Only the lines from the one containing "Given: Click the green 搜索 button" through the end of the records should be retyped, exactly and including both ends; pictures stay out.
Segment Start: EXTRACTED DATA
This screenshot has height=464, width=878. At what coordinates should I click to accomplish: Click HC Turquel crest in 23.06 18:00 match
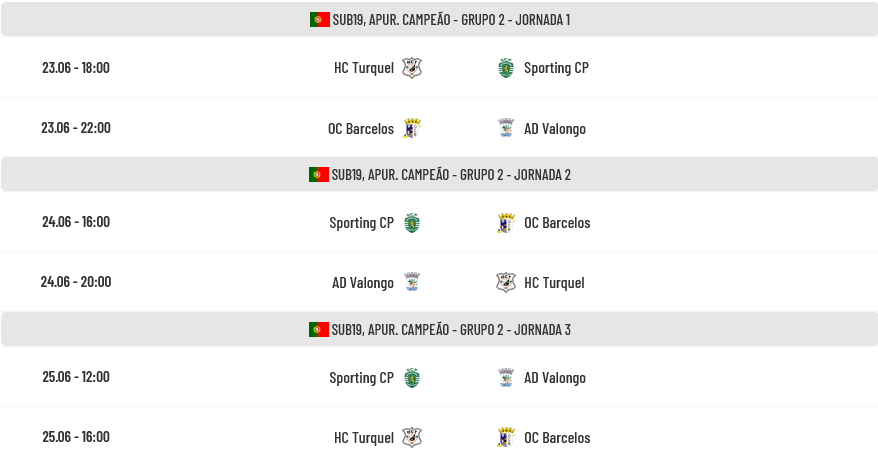pos(412,68)
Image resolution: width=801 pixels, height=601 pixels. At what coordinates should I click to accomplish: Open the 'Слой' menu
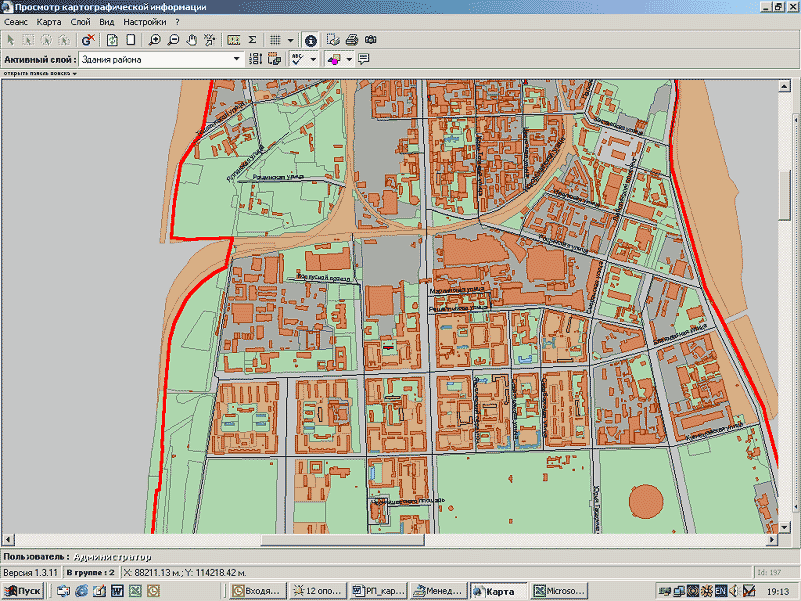[x=80, y=21]
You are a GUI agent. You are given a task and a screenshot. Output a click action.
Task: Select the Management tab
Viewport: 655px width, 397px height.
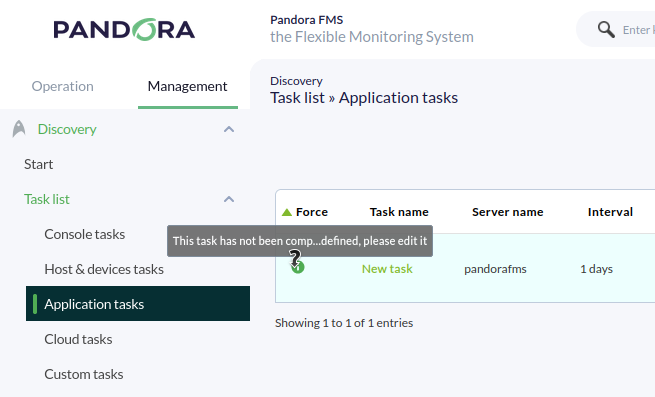[x=188, y=86]
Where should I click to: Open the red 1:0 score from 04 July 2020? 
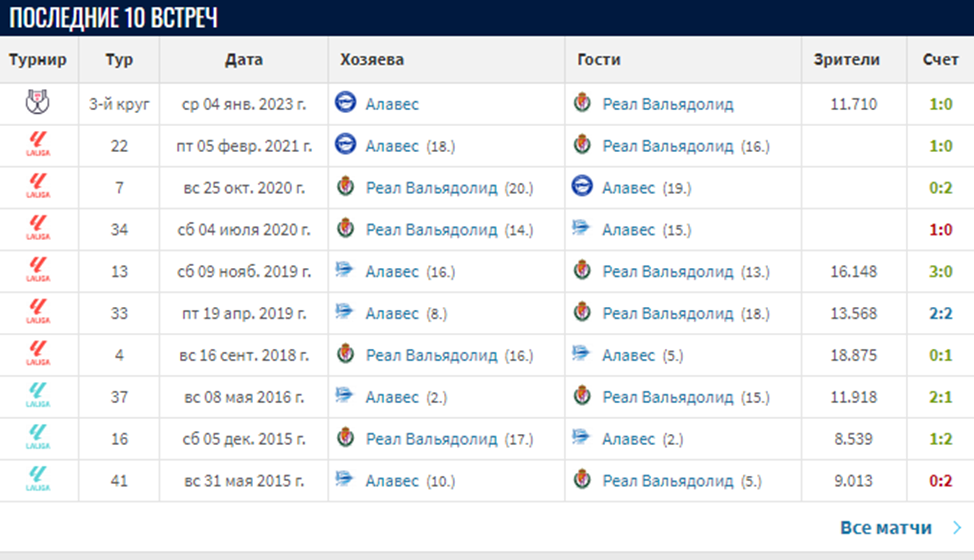point(939,230)
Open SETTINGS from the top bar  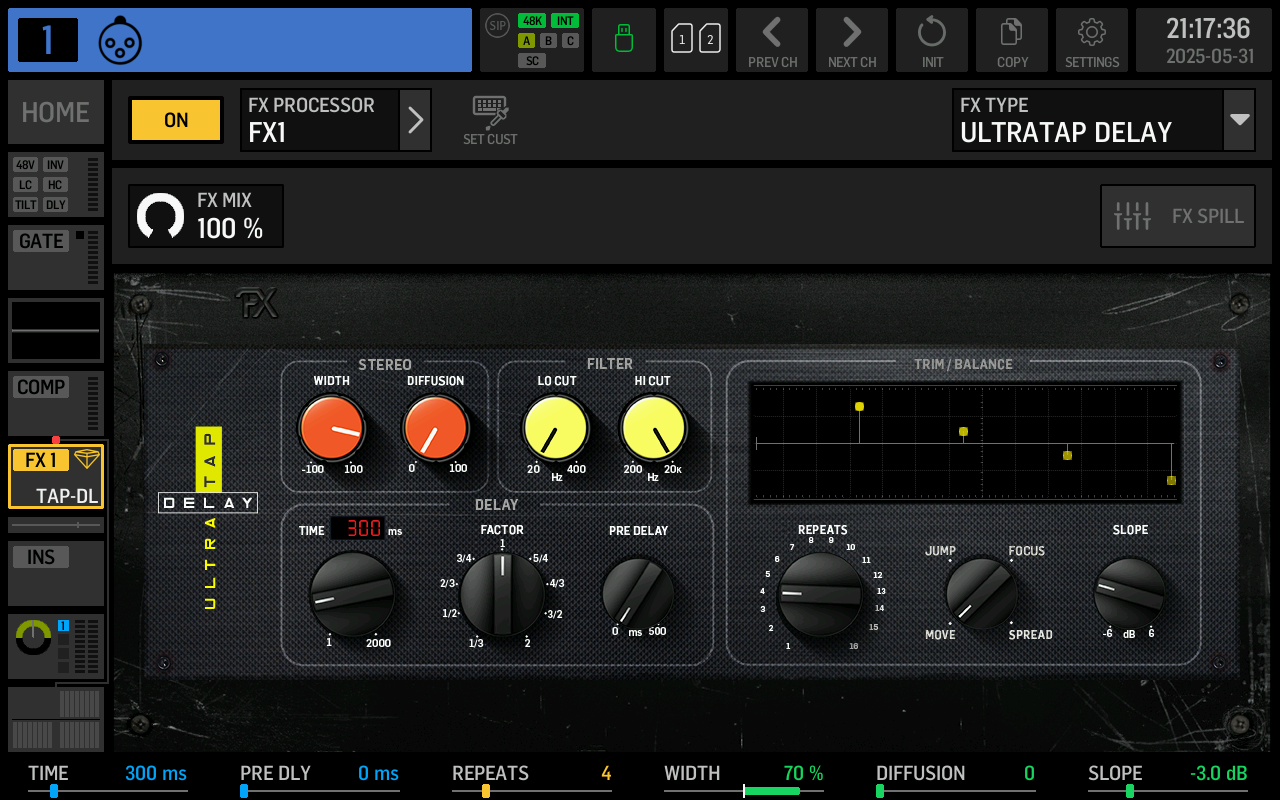(1091, 40)
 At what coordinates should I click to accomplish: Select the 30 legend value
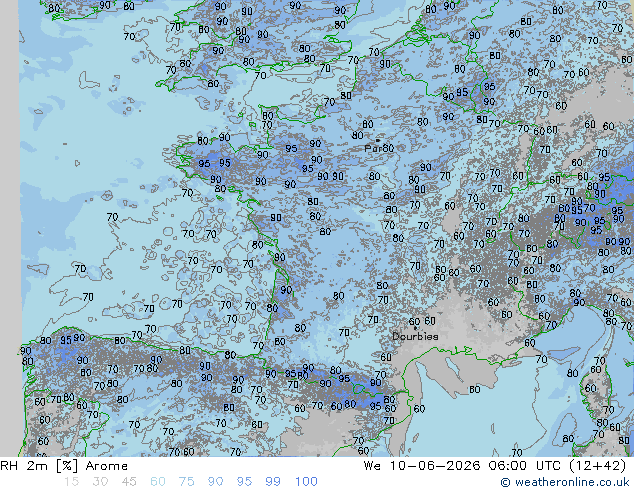tap(100, 481)
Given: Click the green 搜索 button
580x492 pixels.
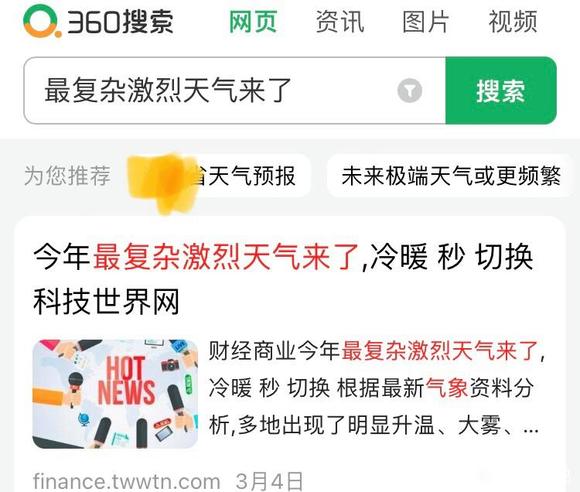Looking at the screenshot, I should coord(501,91).
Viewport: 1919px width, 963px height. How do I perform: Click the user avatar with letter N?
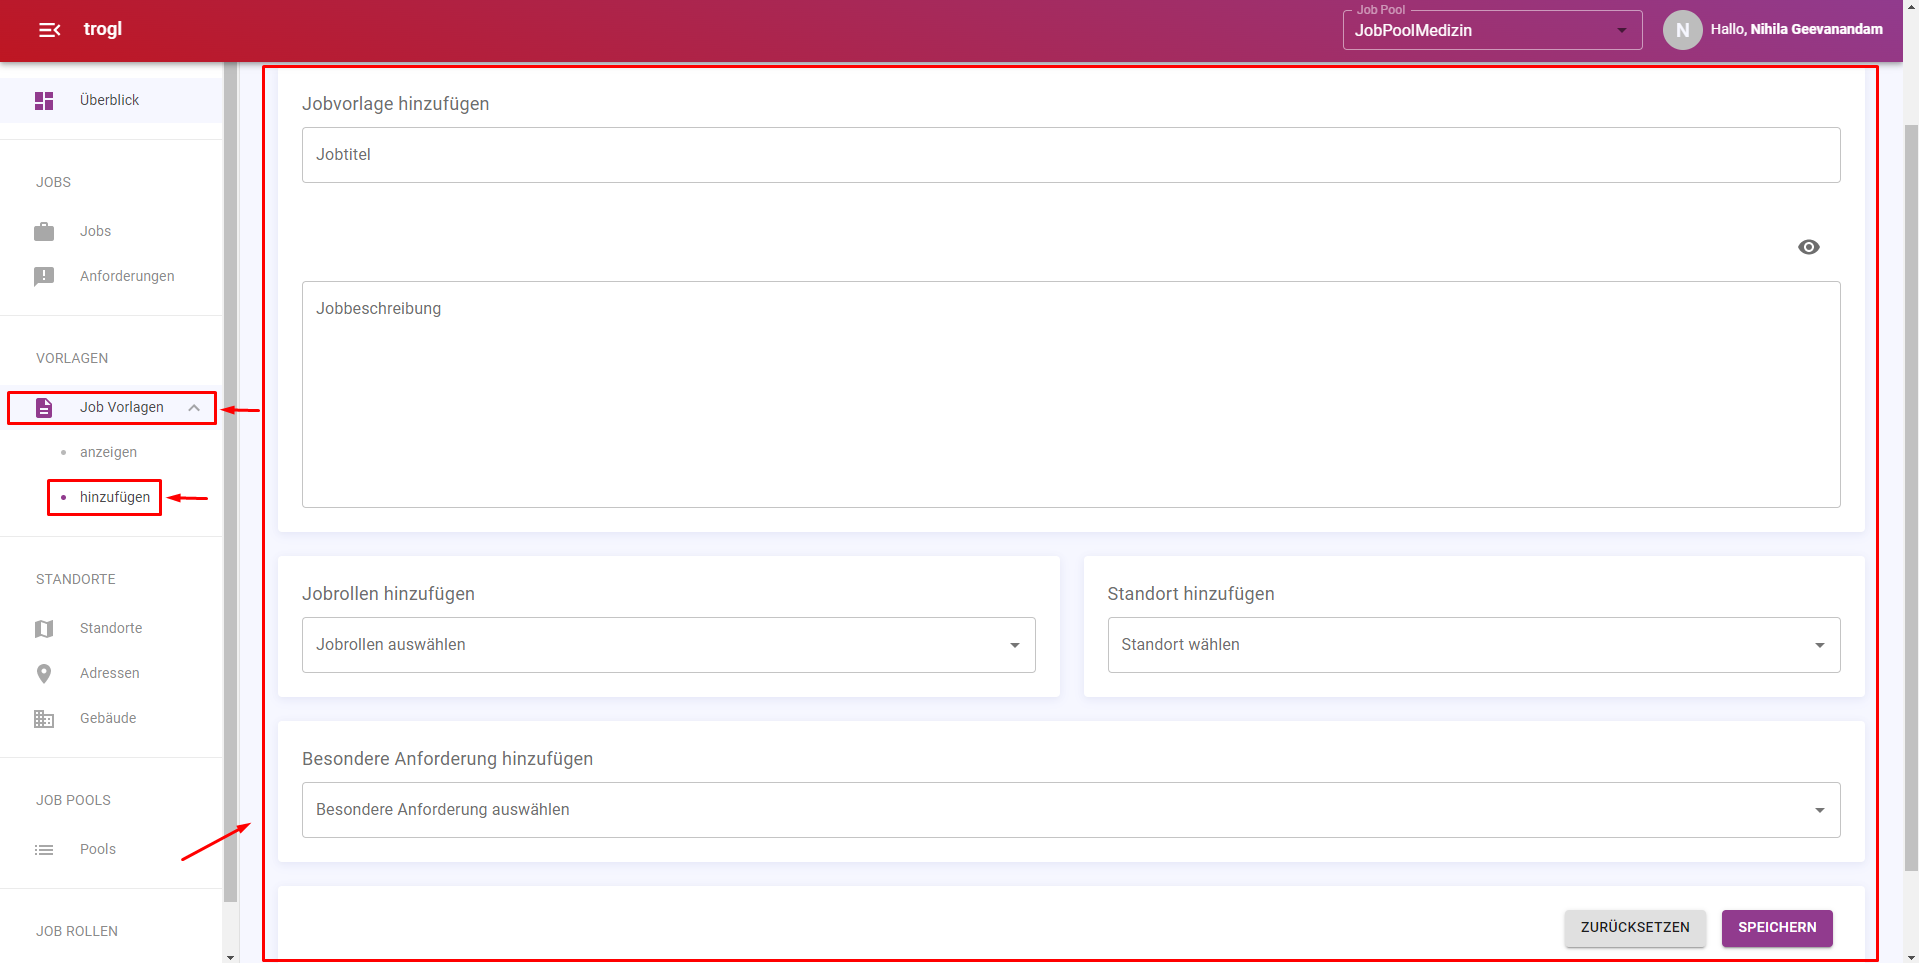(x=1682, y=30)
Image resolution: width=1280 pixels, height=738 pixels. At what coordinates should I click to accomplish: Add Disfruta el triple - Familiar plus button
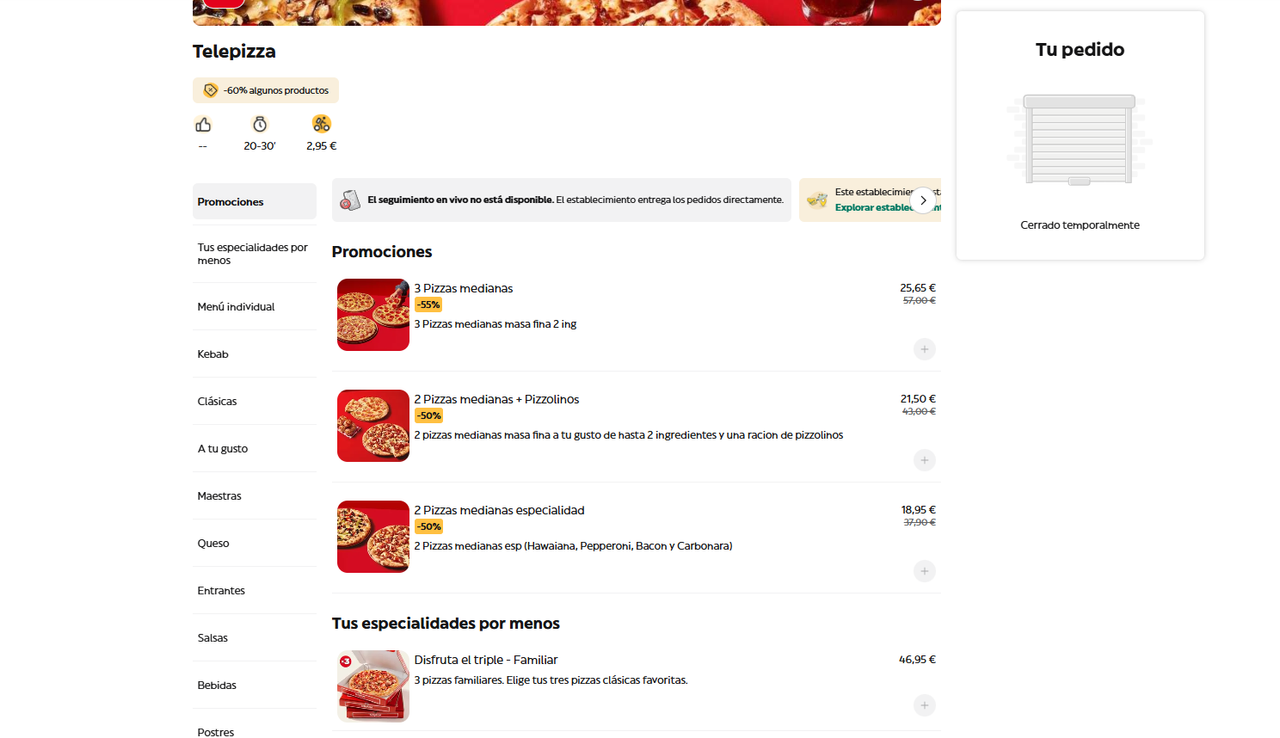[x=925, y=705]
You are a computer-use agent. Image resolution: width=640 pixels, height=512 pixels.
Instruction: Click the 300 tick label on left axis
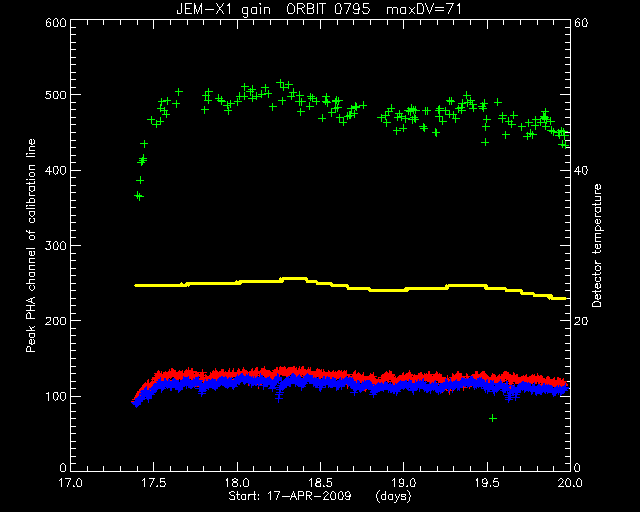[56, 245]
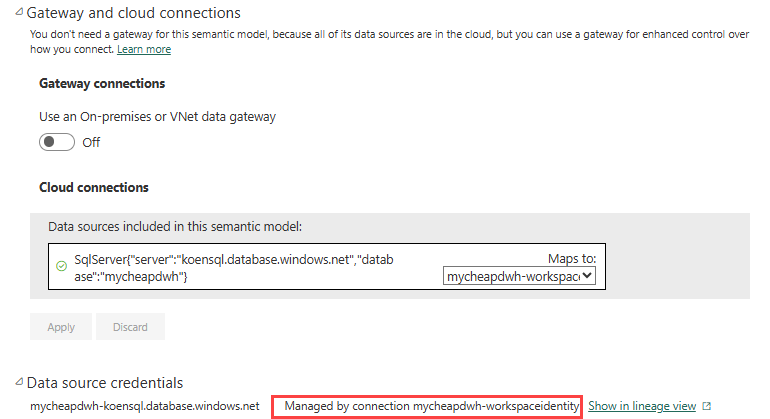Click the Cloud connections subheading
770x419 pixels.
click(x=94, y=187)
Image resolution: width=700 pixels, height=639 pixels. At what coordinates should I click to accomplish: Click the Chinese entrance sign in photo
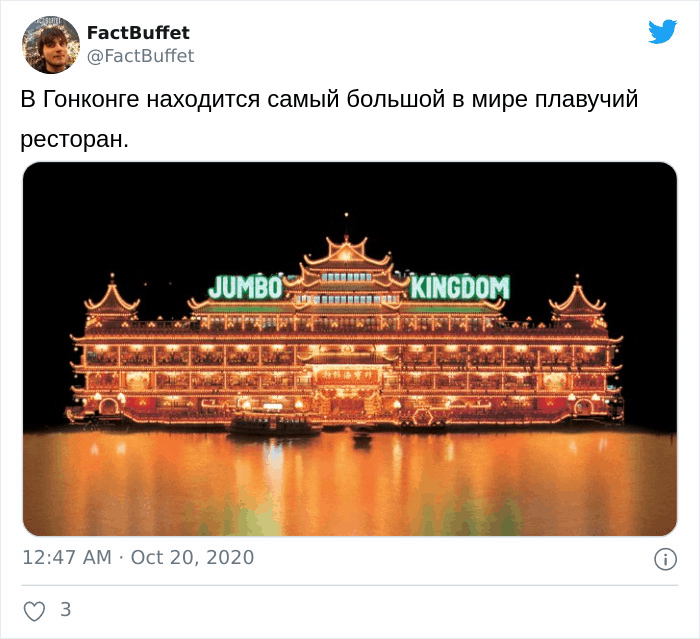coord(347,376)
Segment End: EXTRACTED DATA
> [ANSWER SPACE]
Given: Click the green 搜索 button
580x492 pixels.
Looking at the screenshot, I should coord(501,91).
Viewport: 1919px width, 963px height. How do I perform: Click the user avatar with letter N?
(x=1682, y=30)
Image resolution: width=1280 pixels, height=738 pixels. At what coordinates should I click to accomplish: Add Disfruta el triple - Familiar plus button
[x=925, y=705]
You are a computer-use agent. Image resolution: width=640 pixels, height=512 pixels.
Instruction: Click the 300 tick label on left axis
[56, 245]
Click the Cloud connections subheading
770x419 pixels.
click(x=94, y=187)
Image resolution: width=700 pixels, height=639 pixels. At what coordinates should I click to accomplish: Click the Chinese entrance sign in photo
coord(347,376)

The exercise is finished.